“We can’t all be stars because someone has to sit on the curb and clap as I go by.”
What follows, unfortunately, is true. It was 1973 and I was 24 years old. At the time I was working at the Sahara Tahoe Casino in Lake Tahoe, Nevada. I had just finished my shift on the casino floor and was still in my frilled shirt, dark dress slacks, and patent leather shoes. I decided to have dinner at one of the casino’s many restaurants, and I was seated in a corner booth whereupon I ordered dinner and a drink. My dinner arrived and I began to eat, and after a few minutes I casually looked up to survey the room. I noticed a table of folks looking my way, and smiling politely I returned to my food. A while later I took a long pull on my drink, and looking across the room I was surprised to now see several tables of people looking directly at me, and they couldn’t hide their excitement. It dawned on me that they must think me someone else – a performer or celebrity perhaps. The Sahara Tahoe was a venue for many top showbiz acts, among them Elvis, Tom Jones, and others. I discreetly looked down to ensure that I hadn’t dribbled anything down the front of my shirt, and then very carefully resumed eating.
I was suddenly very conscious of being watched, and didn’t want to miss my mouth with my fork and push green Jello up my nose. Reaching for a table knife I turned it on edge hoping to catch my reflection and see if my hair was right. As I took another sip of my drink my eyes flicked over the rim of the glass toward the room. Bedlam! Not only was the entire room now looking toward me, but people were actually pointing and breathlessly talking amongst themselves!I felt my face flush and my heart begin to pound. My mind raced and I lost myself in the enormity of the moment. So this is what it’s like to be a star! I wondered who they thought I was, not that it mattered. I was somebody!

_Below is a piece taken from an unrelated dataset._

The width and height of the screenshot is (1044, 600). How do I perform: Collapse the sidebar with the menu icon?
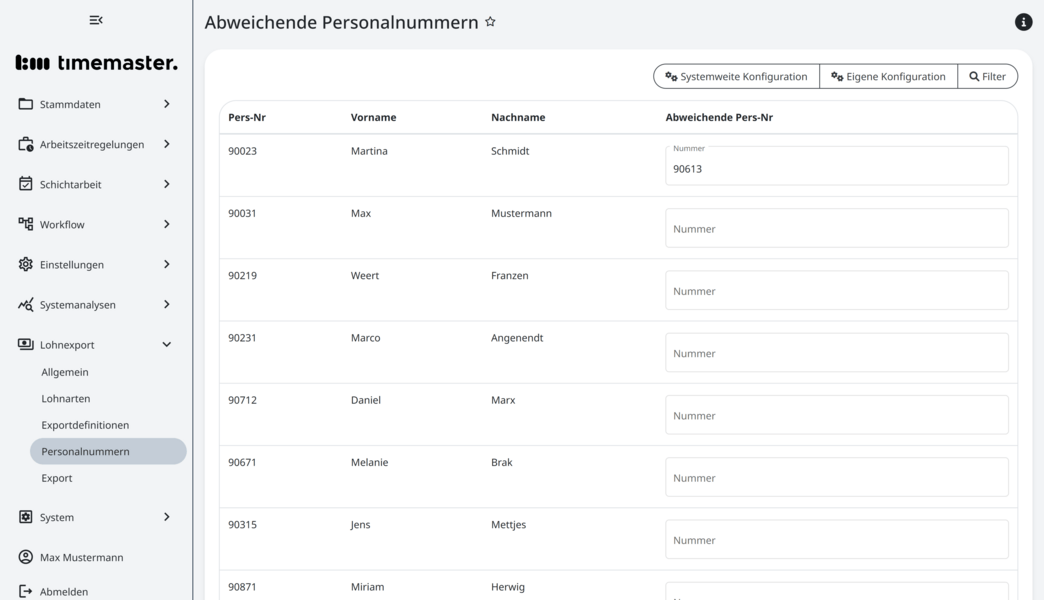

An attractive lady held my eyes from across the room and I smiled back at her smugly. It was clear that she wanted me. I ordered another drink and with some flair tipped the cocktail waitress a $5 bill, which I couldn’t afford. She smiled down at me sweetly and I saw the desire burning in her eyes. I scribbled my number down on a cocktail napkin and tossed it on her tray, and giving me a strange look she walked away. As the chatter in the room began to build, I basked in the glory of it all, not wanting the moment to end.
My waiter came by and asked if there would be anything else. Catching his name off the nametag I replied, “No, Jimmy, I think that will do it – good to see you,” like I’d known him all my life. Finishing the second drink I rose, stretching my 5’9” frame as tall as it would go. I looked out over the sea of faces and, feeling their eyes on me, very deliberately took one last pull from my already-empty drink. I wondered if perhaps I should hum a few bars from My Way to leave my fans with something, but thought better of it and set my glass down on the table to leave – and then something caught my eye. I turned to look, and in the next instant dreams were dashed and what had been magical became the mundane. There, a few feet directly above where I had been dining, was a conspicuously garish, wall-mounted electronic Bingo Board displaying the winning numbers for “Game 26” for all who would care to see. I felt the air seep out of me like a spent balloon, and looking straight ahead I walked quickly out of the casino and into the night air – without even stopping to sign autographs . . .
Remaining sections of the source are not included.